╭─ Record extracts
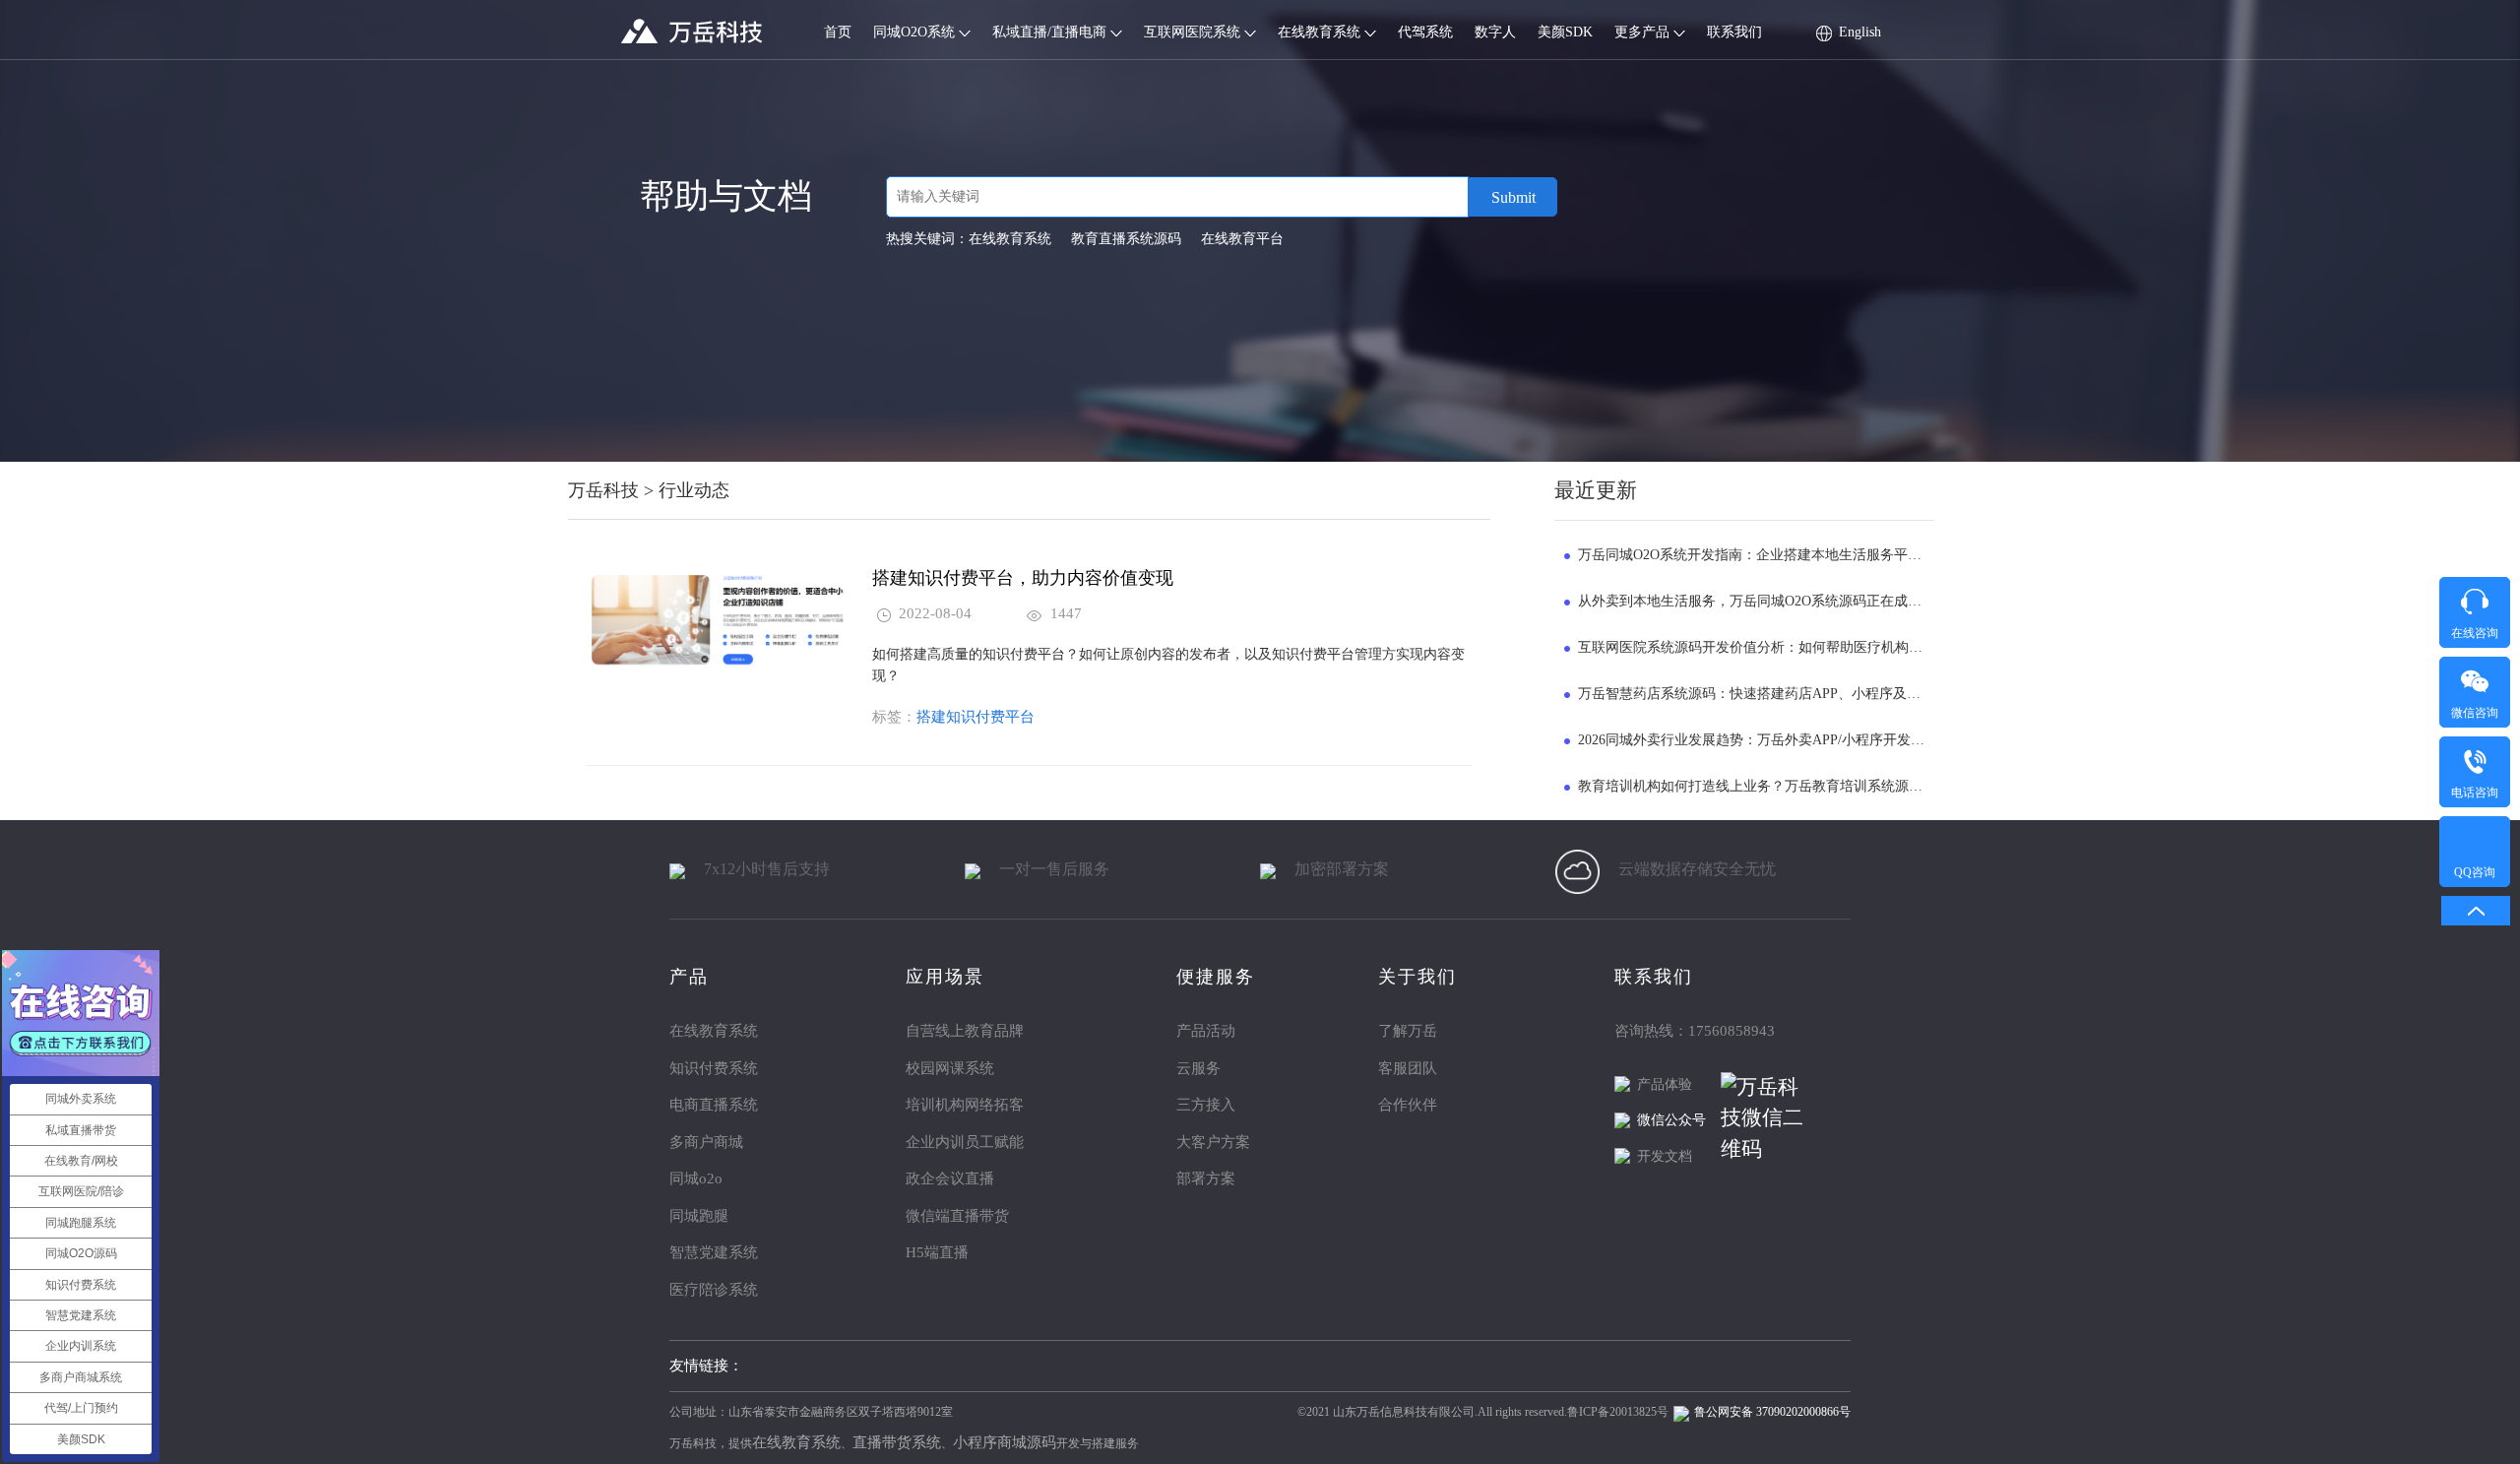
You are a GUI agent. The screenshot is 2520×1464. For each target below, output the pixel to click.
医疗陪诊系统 (713, 1290)
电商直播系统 (713, 1105)
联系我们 (1734, 32)
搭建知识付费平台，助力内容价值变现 (1022, 578)
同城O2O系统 (916, 32)
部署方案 (1205, 1178)
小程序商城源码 (1004, 1442)
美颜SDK (1565, 32)
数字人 (1495, 32)
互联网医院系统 (1194, 32)
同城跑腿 (698, 1216)
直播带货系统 (896, 1442)
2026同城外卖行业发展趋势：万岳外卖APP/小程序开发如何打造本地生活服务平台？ (1834, 739)
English (1860, 32)
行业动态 (694, 490)
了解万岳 (1407, 1031)
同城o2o (696, 1178)
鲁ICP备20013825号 (1618, 1412)
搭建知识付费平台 (975, 717)
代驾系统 (1425, 32)
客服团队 (1407, 1068)
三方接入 (1205, 1105)
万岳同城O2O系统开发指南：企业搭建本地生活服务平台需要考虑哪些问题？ (1812, 554)
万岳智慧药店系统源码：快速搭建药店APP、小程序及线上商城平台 (1783, 693)
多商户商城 (706, 1142)
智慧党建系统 (713, 1252)
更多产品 (1643, 32)
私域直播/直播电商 (1051, 32)
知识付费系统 (713, 1068)
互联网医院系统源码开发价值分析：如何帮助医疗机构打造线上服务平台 (1798, 647)
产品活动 (1205, 1031)
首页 (837, 32)
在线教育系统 (1321, 32)
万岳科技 (603, 490)
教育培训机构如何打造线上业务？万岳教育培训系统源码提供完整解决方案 (1805, 786)
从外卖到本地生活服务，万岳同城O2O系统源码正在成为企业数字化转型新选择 (1818, 601)
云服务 (1198, 1068)
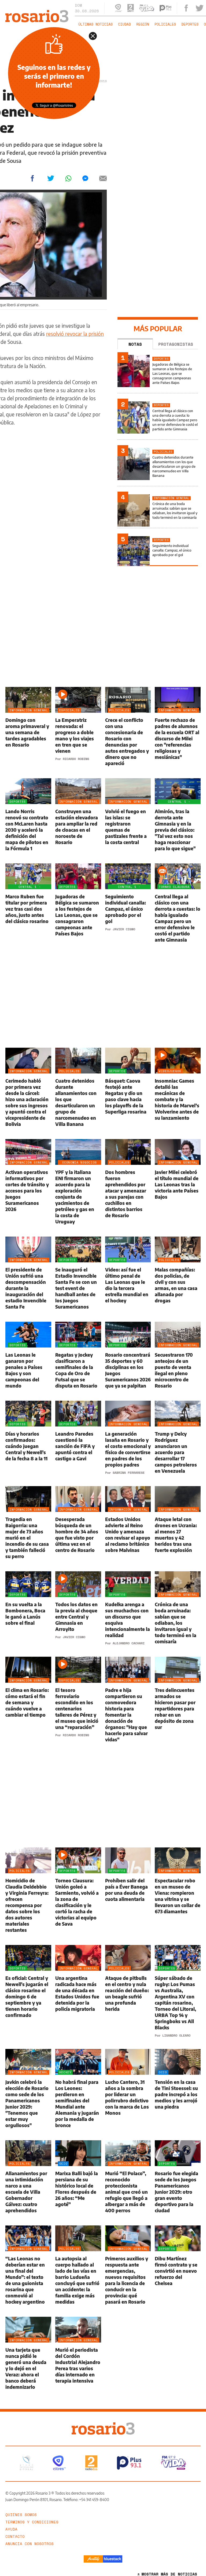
╰─
-- Exercise prompt --
Using only the listing above, restate exactly the lines from the line containing "联系我们 (1734, 32)" through the line containing "私域直播/直播电商 (1051, 32)", both included.

-- Answer below --
联系我们 (1734, 32)
搭建知识付费平台，助力内容价值变现 (1022, 578)
同城O2O系统 (916, 32)
部署方案 (1205, 1178)
小程序商城源码 (1004, 1442)
美颜SDK (1565, 32)
数字人 (1495, 32)
互联网医院系统 (1194, 32)
同城跑腿 (698, 1216)
直播带货系统 (896, 1442)
2026同城外卖行业发展趋势：万岳外卖APP/小程序开发如何打造本地生活服务平台？ (1834, 739)
English (1860, 32)
行业动态 (694, 490)
了解万岳 (1407, 1031)
同城o2o (696, 1178)
鲁ICP备20013825号 (1618, 1412)
搭建知识付费平台 (975, 717)
代驾系统 (1425, 32)
客服团队 (1407, 1068)
三方接入 (1205, 1105)
万岳同城O2O系统开发指南：企业搭建本地生活服务平台需要考虑哪些问题？ (1812, 554)
万岳智慧药店系统源码：快速搭建药店APP、小程序及线上商城平台 (1783, 693)
多商户商城 (706, 1142)
智慧党建系统 (713, 1252)
更多产品 (1643, 32)
私域直播/直播电商 (1051, 32)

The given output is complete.